• [EXERCISE REQUIREMENTS]
Your output must match the data word for word, with every line included.

• [RECORDS FOR PROCESSING]
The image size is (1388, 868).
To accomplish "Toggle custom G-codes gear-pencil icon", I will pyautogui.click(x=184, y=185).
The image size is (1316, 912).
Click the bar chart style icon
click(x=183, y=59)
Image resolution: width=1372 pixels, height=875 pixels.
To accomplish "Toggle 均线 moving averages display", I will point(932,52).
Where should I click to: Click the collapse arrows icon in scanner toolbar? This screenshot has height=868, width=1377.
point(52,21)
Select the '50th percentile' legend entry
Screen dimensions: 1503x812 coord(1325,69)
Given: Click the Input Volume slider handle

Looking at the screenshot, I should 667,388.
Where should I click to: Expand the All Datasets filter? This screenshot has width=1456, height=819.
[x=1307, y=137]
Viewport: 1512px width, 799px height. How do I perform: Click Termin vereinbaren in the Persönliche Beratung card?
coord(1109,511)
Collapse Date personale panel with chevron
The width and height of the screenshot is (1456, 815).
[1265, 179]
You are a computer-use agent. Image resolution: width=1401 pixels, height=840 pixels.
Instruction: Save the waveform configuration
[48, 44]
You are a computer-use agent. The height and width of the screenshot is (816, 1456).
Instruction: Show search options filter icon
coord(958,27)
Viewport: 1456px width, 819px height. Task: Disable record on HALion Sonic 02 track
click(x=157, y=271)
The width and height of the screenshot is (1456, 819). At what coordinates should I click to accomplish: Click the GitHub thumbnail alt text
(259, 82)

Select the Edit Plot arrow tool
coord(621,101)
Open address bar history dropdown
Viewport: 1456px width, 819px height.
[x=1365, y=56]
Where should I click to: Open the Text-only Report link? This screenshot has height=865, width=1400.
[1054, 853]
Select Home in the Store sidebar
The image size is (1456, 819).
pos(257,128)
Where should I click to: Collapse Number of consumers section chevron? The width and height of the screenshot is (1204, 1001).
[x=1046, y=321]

• [SOLVED PROBLEM]
The image size is (1388, 868).
To accomplish "Toggle custom G-codes gear-pencil icon", I will pyautogui.click(x=184, y=185).
The image size is (1316, 912).
Click the bar chart style icon
click(x=183, y=59)
Image resolution: width=1372 pixels, height=875 pixels.
To accomplish "Toggle 均线 moving averages display", I will point(932,52).
Where should I click to: Click the collapse arrows icon in scanner toolbar? This screenshot has height=868, width=1377.
point(52,21)
Select the '50th percentile' legend entry
Screen dimensions: 1503x812 coord(1325,69)
Given: Click the Input Volume slider handle

Looking at the screenshot, I should 667,388.
Where should I click to: Expand the All Datasets filter? This screenshot has width=1456, height=819.
[x=1307, y=137]
Viewport: 1512px width, 799px height. How do I perform: Click Termin vereinbaren in the Persönliche Beratung card?
coord(1109,511)
Collapse Date personale panel with chevron
The width and height of the screenshot is (1456, 815).
[1265, 179]
You are a computer-use agent. Image resolution: width=1401 pixels, height=840 pixels.
Instruction: Save the waveform configuration
[48, 44]
You are a computer-use agent. The height and width of the screenshot is (816, 1456).
Instruction: Show search options filter icon
coord(958,27)
Viewport: 1456px width, 819px height. Task: Disable record on HALion Sonic 02 track
click(x=157, y=271)
The width and height of the screenshot is (1456, 819). At what coordinates should I click to accomplish: Click the GitHub thumbnail alt text
(259, 82)

Select the Edit Plot arrow tool
coord(621,101)
Open address bar history dropdown
Viewport: 1456px width, 819px height.
[x=1365, y=56]
Where should I click to: Open the Text-only Report link? This screenshot has height=865, width=1400.
[1054, 853]
Select Home in the Store sidebar
The image size is (1456, 819).
pos(257,128)
Where should I click to: Collapse Number of consumers section chevron? The width and height of the screenshot is (1204, 1001).
[x=1046, y=321]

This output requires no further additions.